Speaking Tuesday at the World Economic Forum’s annual gathering in Davos, European Commission Ursula von der Leyen said the “economies of the future” will no longer rely on oil and coal.
She says the green and digital transitions will increase the need for materials like lithium and silicon metal required for batteries, chips, electric vehicles or wind turbines.
The head of the EU’s executive arm says “we rely on a handful of producers in the world. So, we must avoid falling into the same trap as with oil and gas.”
Von der Leyen said the EU has secured materials partnerships with countries like Canada.
She added that the war in Ukraine has strengthened Europe’s determination to quickly get rid of Russian fossil fuels. EU countries have approved an embargo on coal from Russia but has yet to find a deal on sanctions targeting oil.
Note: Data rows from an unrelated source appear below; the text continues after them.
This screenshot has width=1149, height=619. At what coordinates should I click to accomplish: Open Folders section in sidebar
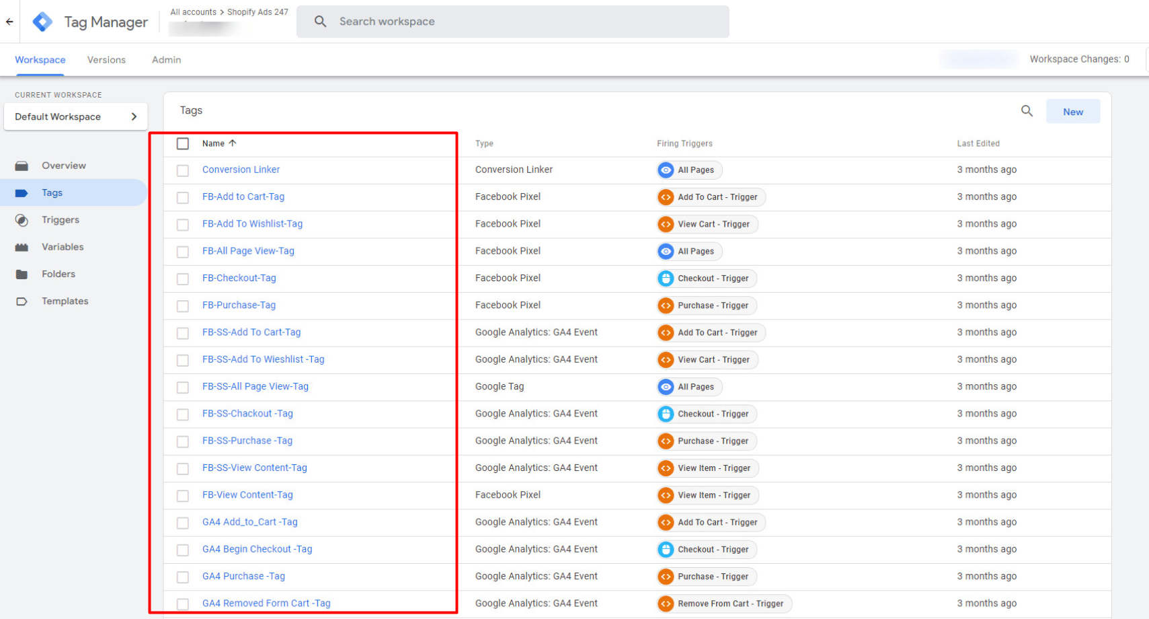[58, 274]
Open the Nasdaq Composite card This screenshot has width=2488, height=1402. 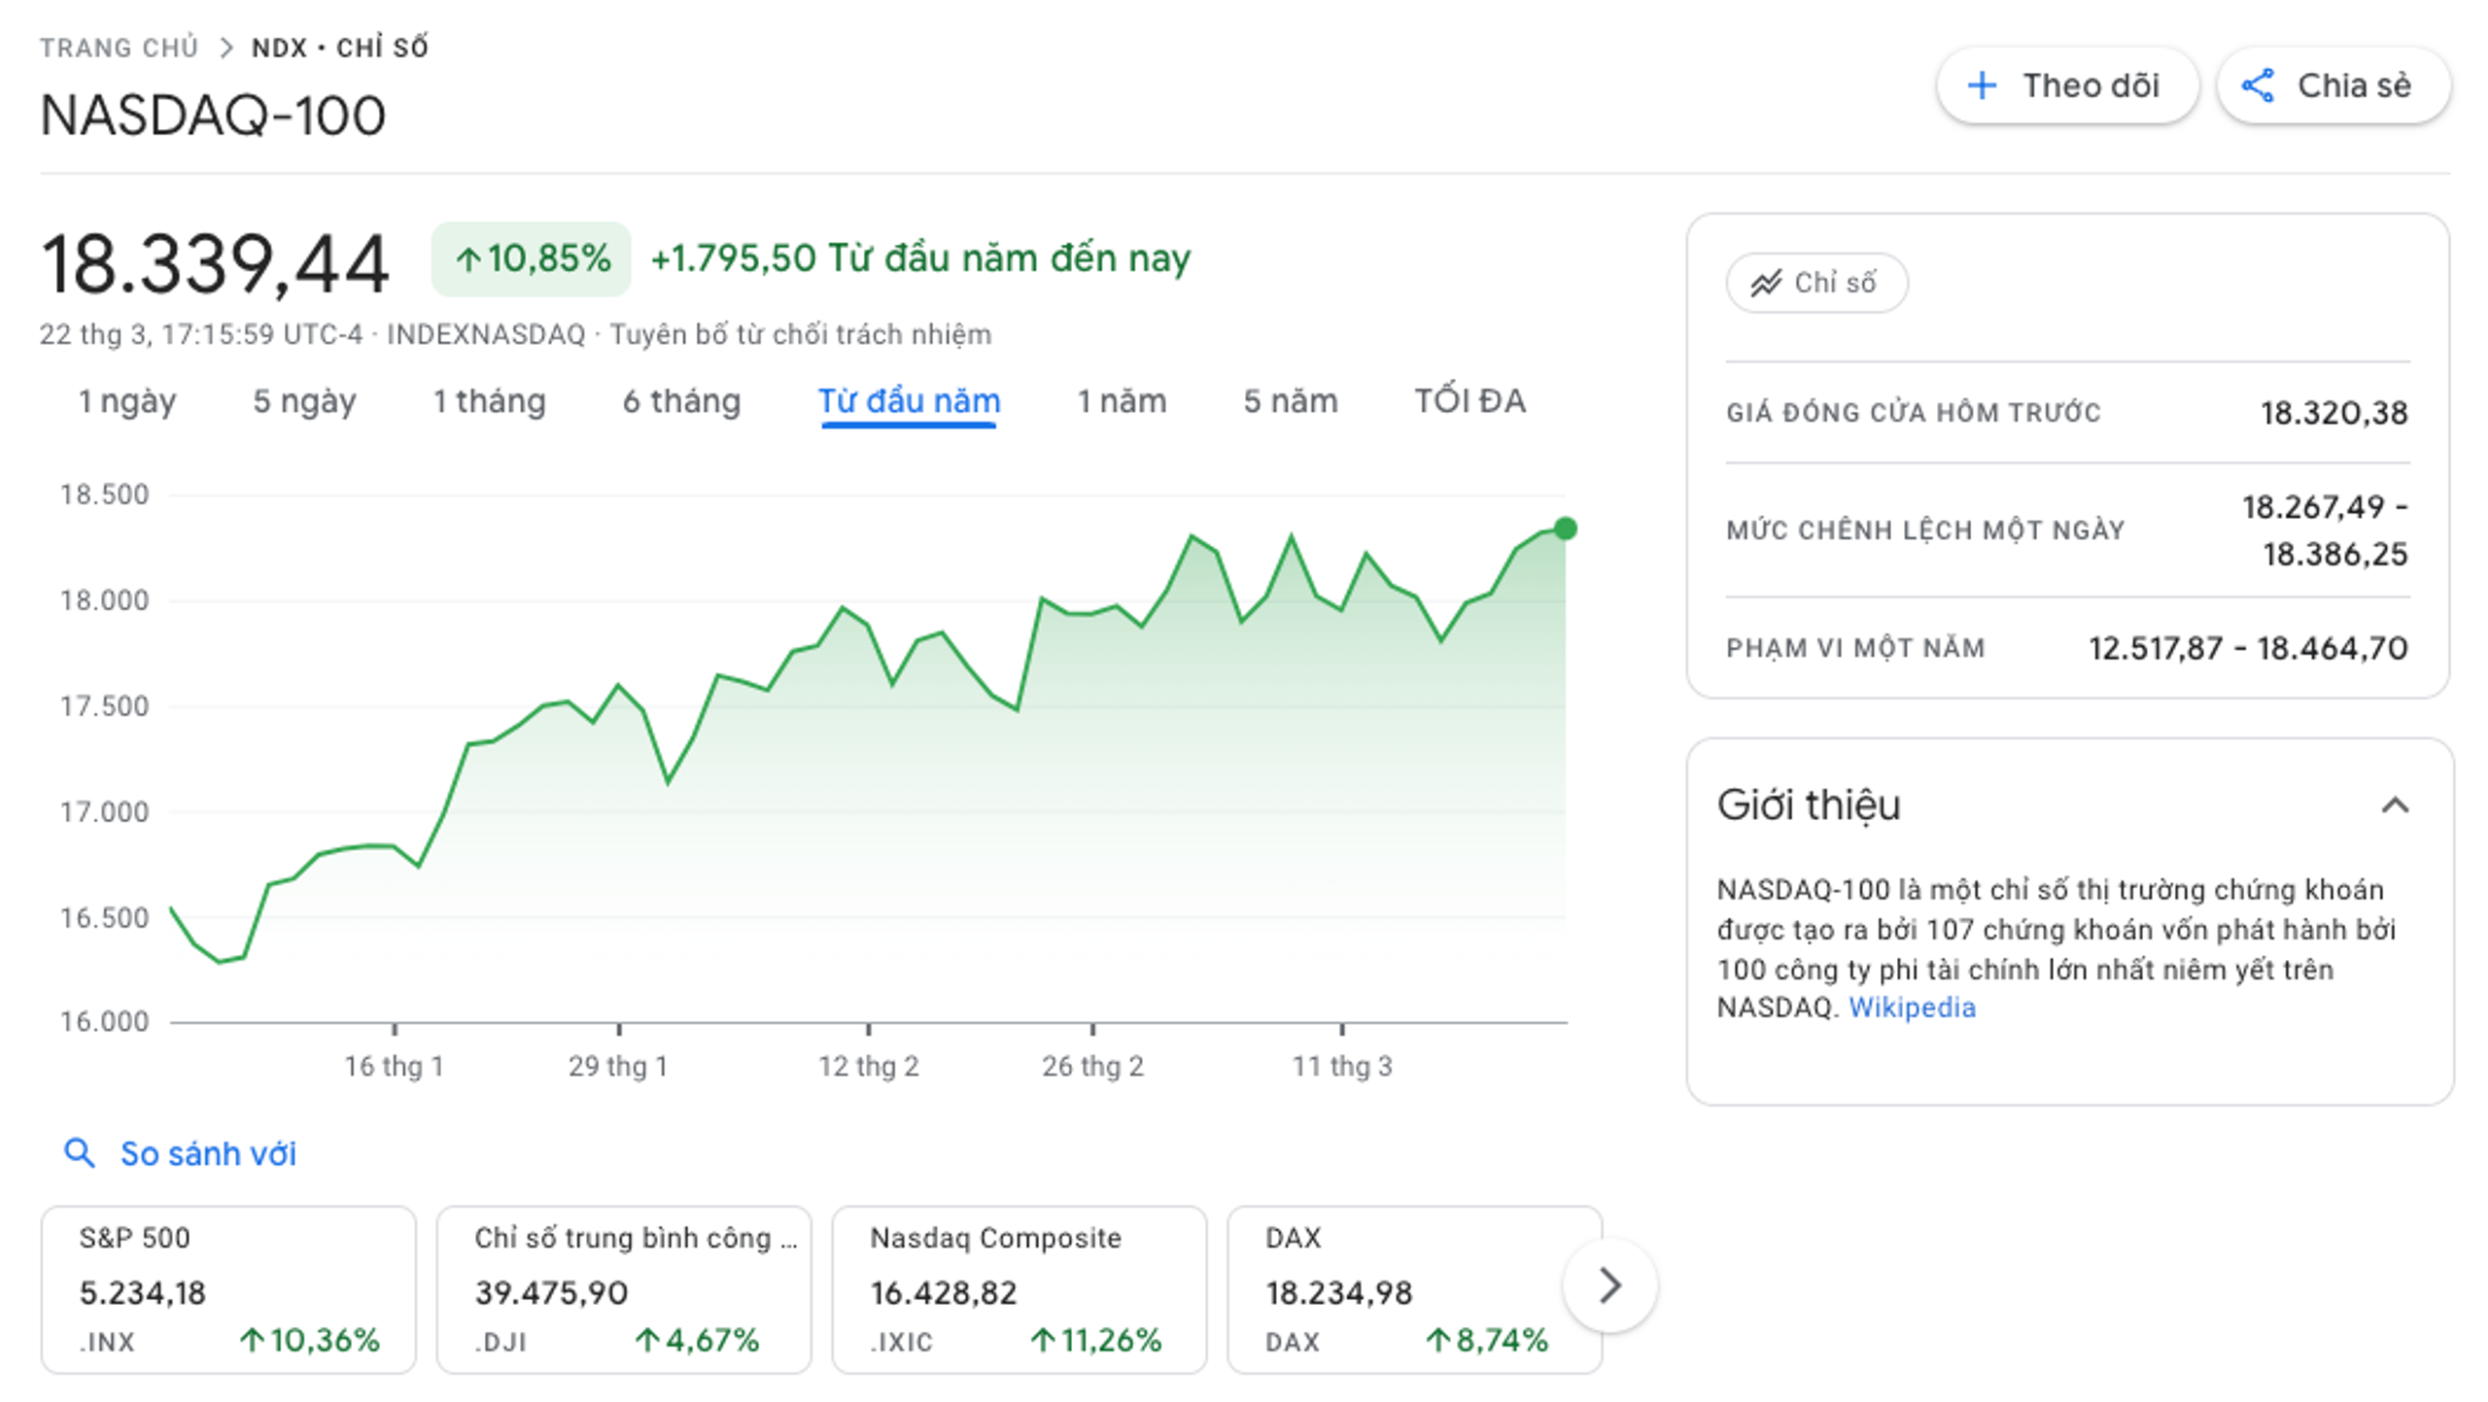[1019, 1289]
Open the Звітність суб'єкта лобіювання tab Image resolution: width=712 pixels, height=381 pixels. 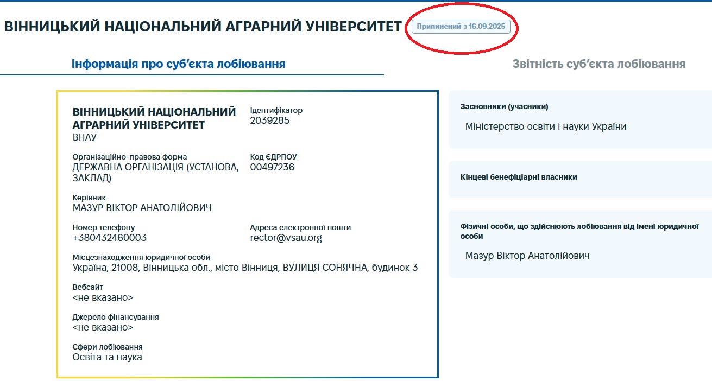pos(598,64)
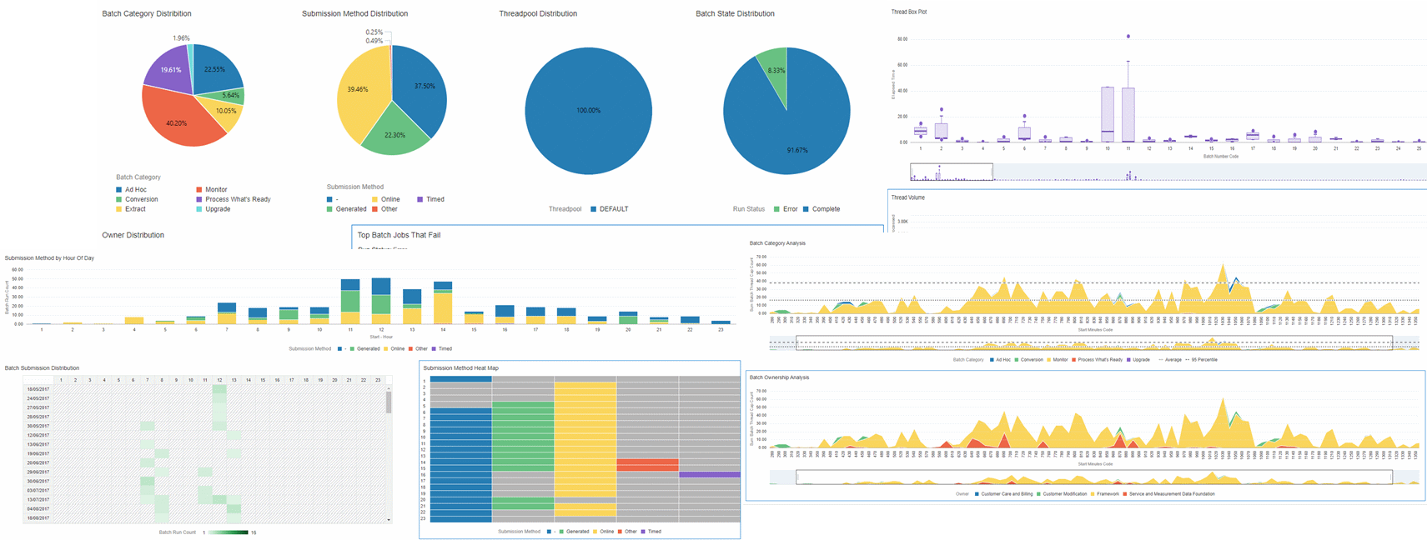Click the Ad Hoc legend entry
This screenshot has width=1427, height=540.
[132, 190]
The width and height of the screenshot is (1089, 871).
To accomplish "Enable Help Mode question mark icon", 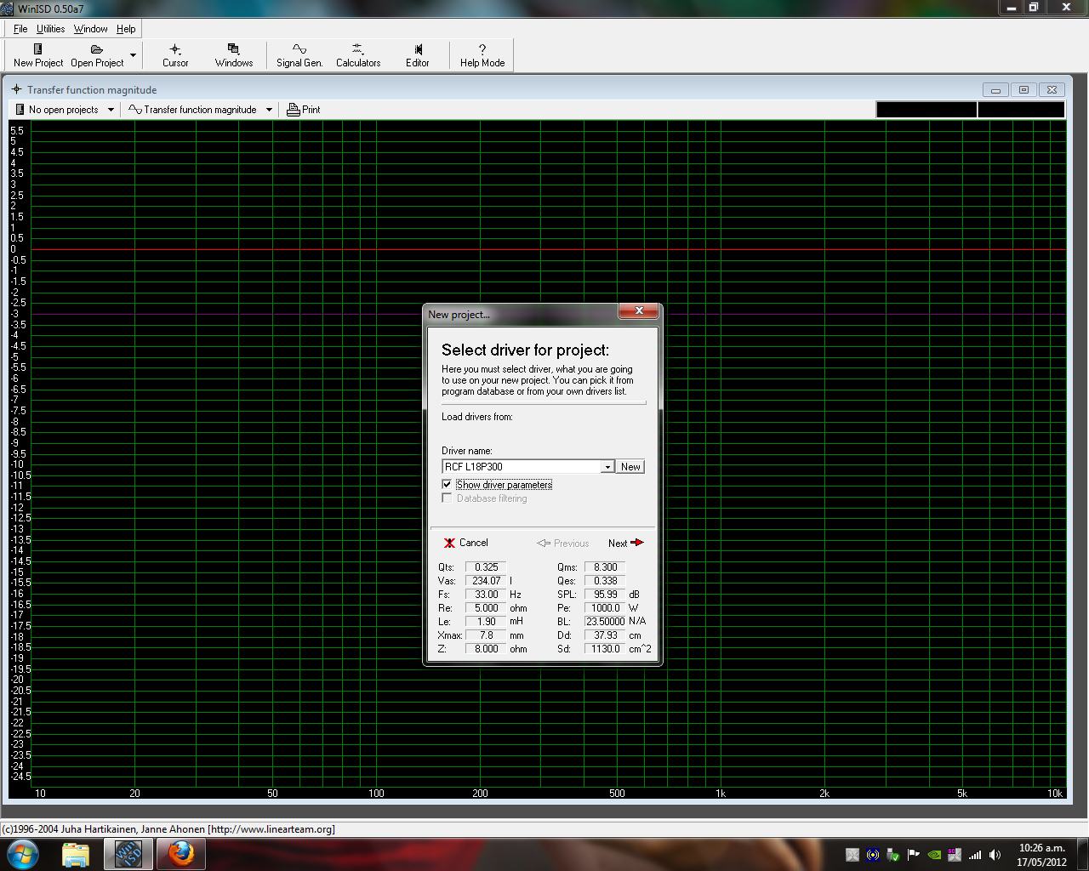I will click(482, 50).
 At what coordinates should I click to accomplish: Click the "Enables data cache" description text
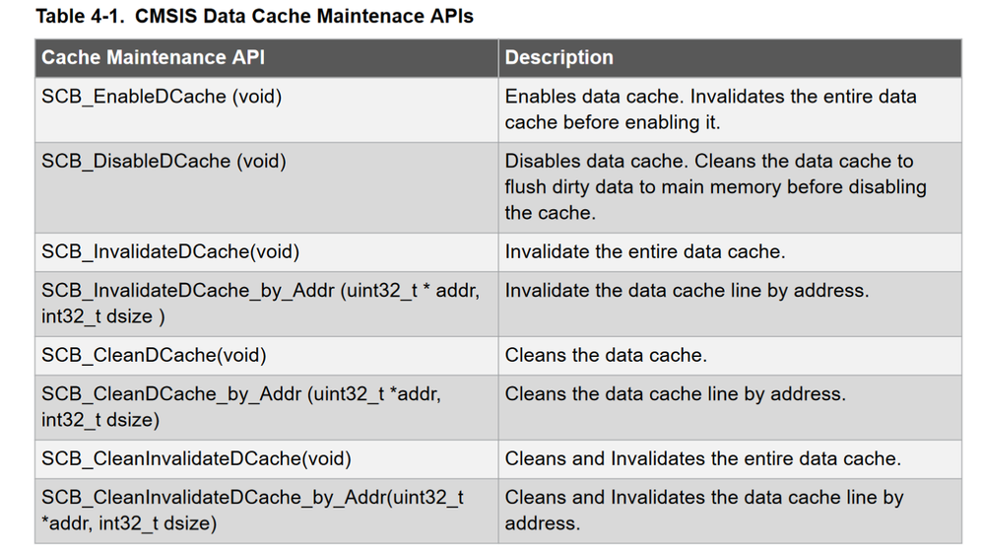coord(710,109)
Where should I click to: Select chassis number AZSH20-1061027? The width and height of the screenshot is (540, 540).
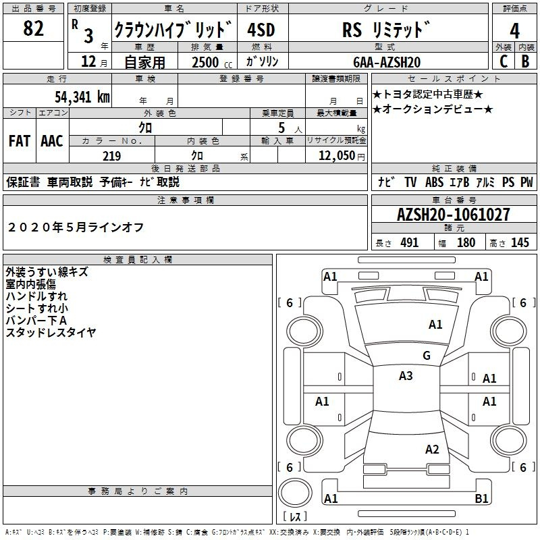tap(453, 215)
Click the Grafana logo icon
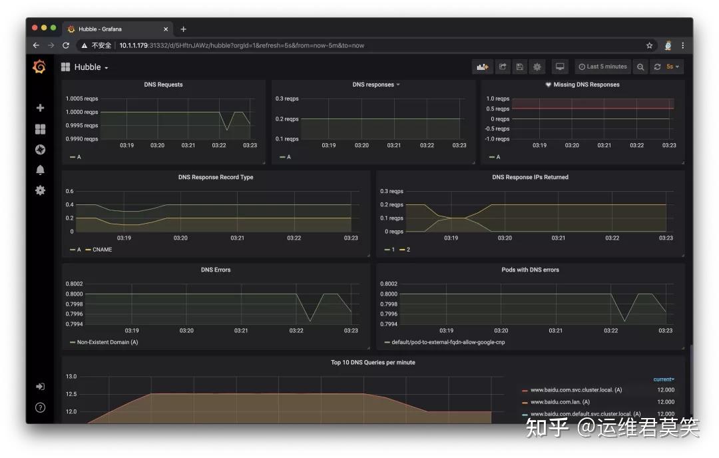 (x=40, y=67)
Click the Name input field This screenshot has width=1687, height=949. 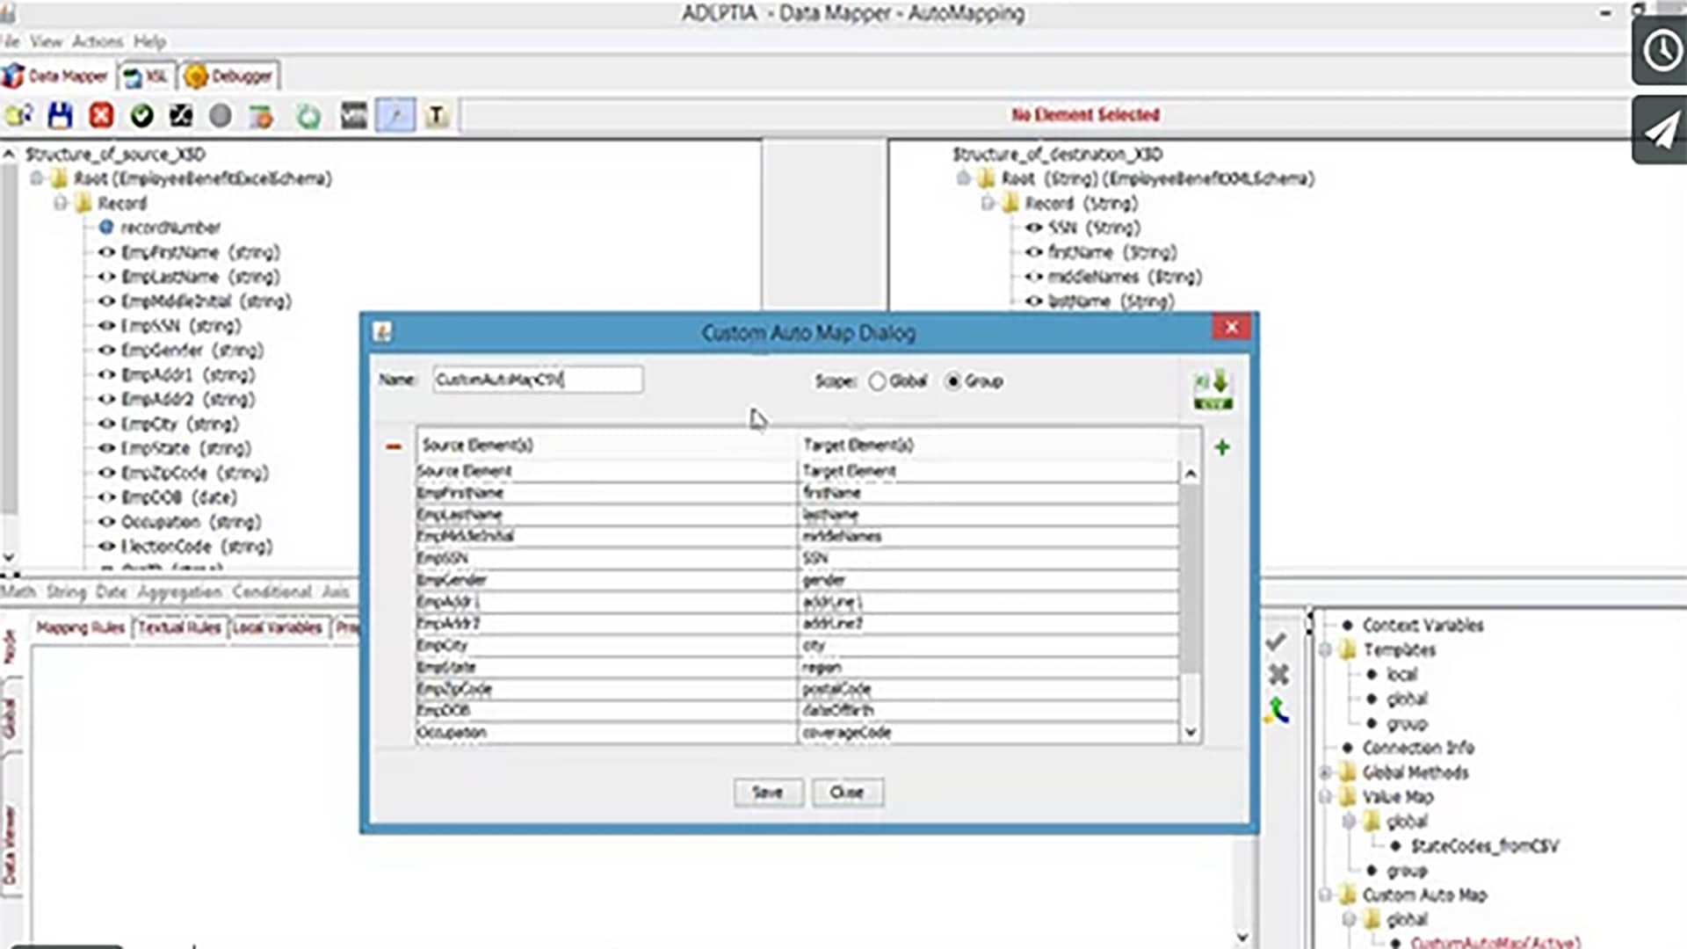[537, 380]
The head of the European Union’s executive arm says Russia’s war in Ukraine should end with a “strategic failure” for the invading country as she pledged Tuesday that the bloc will continue to invest massively in support of the war-torn nation.
In addition to the economic sanctions imposed on Russia and the military aid provided to Ukraine, European Commission President Ursula von der Leyen said the 27-nation EU has proposed over 10 billion euros in macro-financial assistance, the largest package ever offered to a third country.
She said the World Economic Forum’s annual gathering that the EU is “mobilizing our full economic power" and “we will, hand in hand, help Ukraine rise from the ashes.”
Von der Leyen added that reconstruction efforts also should aim to modernize Ukraine’s administration. It will be required if the country wants to join the 27-nation bloc in the future.
She says the reforms should “firmly establish the rule of law and the independence of (Ukraine’s) judiciary” and help tackle corruption.
The World Economic Forum’s annual gathering is resuming for a second day, with business leaders, government officials, representatives from global institutions and journalists gearing up for more panel talks and networking at the exclusive meeting in the Swiss Alps.
Tuesday’s agenda in Davos is packed with sessions on one of the meeting’s key themes — climate change. U.S. climate envoy John Kerry is due to make an appearance.
There also will be addresses by Spanish Prime Minister Pedro Sanchez, European Commission President Ursula von der Leyen and NATO Secretary-General Jens Stoltenberg.
Meanwhile, outside the conference venue, a Ukrainian activist was planning a street performance to urge foreign energy companies to stop doing business with Russia.
Later, billionaire financier George Soros is hosting a dinner for media — a non-official forum event but a fixture outside the Davos meeting.